A further half-day’s walk was a field of wild wheat where Zluty harvested grain to grind into the flour Bily used to make bread and pancakes and pie crusts.
Not far from the wheat, to the East, was a wide field of sharp, unfriendly plants with prickles and fat bulbs that burst open at the end of Summer to reveal tight balls of white fluff. Zluty would gather the fluff balls into enormous light bales, and bring them back on his wheeled pallet for Bily to tease into fleece and spin into thread. During the long Winter he would weave the thread into cloth, or make it into felt for floor rugs.
Bily had tried to grow all of these wild crops in his garden so that Zluty would never have to travel away from the cottage save once a year when he went to the Northern Forest. But they did not prosper. Bily wondered if perhaps the foreign seeds that the birds had brought him had changed the earth about the cottage so that native plants and grasses would not grow there. Or maybe the wild seeds did not like to be captured and planted in a tamed patch of earth.
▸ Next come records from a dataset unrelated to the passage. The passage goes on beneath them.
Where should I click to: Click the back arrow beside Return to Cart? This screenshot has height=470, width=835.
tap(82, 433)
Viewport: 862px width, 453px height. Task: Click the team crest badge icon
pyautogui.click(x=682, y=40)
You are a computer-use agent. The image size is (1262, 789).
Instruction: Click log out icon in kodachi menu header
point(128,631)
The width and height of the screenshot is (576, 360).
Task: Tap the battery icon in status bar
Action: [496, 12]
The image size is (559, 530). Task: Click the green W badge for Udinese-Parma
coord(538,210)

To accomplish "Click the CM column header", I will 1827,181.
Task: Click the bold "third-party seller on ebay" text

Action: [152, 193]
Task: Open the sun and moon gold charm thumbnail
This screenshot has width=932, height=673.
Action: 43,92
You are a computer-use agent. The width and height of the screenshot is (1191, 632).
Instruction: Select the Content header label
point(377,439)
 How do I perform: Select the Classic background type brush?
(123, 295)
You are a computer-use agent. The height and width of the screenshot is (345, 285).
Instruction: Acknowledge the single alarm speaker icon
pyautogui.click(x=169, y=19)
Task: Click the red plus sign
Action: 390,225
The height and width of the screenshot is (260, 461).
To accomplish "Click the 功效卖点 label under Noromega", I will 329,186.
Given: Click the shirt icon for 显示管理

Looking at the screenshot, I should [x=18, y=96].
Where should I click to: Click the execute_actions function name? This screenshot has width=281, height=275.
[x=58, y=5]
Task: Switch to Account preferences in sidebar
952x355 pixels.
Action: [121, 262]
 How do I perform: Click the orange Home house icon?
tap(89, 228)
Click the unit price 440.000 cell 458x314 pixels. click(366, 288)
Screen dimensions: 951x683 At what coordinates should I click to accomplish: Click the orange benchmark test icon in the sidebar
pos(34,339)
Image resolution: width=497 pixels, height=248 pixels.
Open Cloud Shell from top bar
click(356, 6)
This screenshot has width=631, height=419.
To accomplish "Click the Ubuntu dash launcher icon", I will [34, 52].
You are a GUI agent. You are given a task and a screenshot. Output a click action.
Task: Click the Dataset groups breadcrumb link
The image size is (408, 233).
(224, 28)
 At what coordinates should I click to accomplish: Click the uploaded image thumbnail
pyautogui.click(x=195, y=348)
Whatever the reason, Bily had to accept that the trips Zluty made were needful. The truth was that Zluty loved to tie his purple travelling scarf about his neck, shoulder his pack and set off across the plain. This might have saddened Bily, except that Zluty had once told him that he loved the cottage and its garden most of all when he was returning to it from a journey. He would first catch sight of it rising in a little hump from the flat plain, with a smudge of smoke above its chimney stack, and his heart would give a bound of joy. If it was dusk, he would see the light from the little lantern Bily always lit and stood it in the window after the sun set, facing the direction he had gone. Seeing it shining to welcome him, Zluty said his heart would ache with the gladness of coming home.
The life lived by the two brothers was very full and busy. As each season came and departed to give way to the next they always knew exactly what they had to do. This order and sameness was at the heart of Bily’s contentment, and although Zluty loved to discover new things, and there were times when he dreamed of the deep and alluring mystery of the Northern Forest, he too was content with their lives. So day followed day and season followed season for many peaceful years and the two brothers went about their tasks without either of them having any desire for change.
Yet change will come, whether it is wanted or not, and so it was that one morning on the day Zluty was to make his annual journey to the Northern Forest, change began to shape itself over their very heads.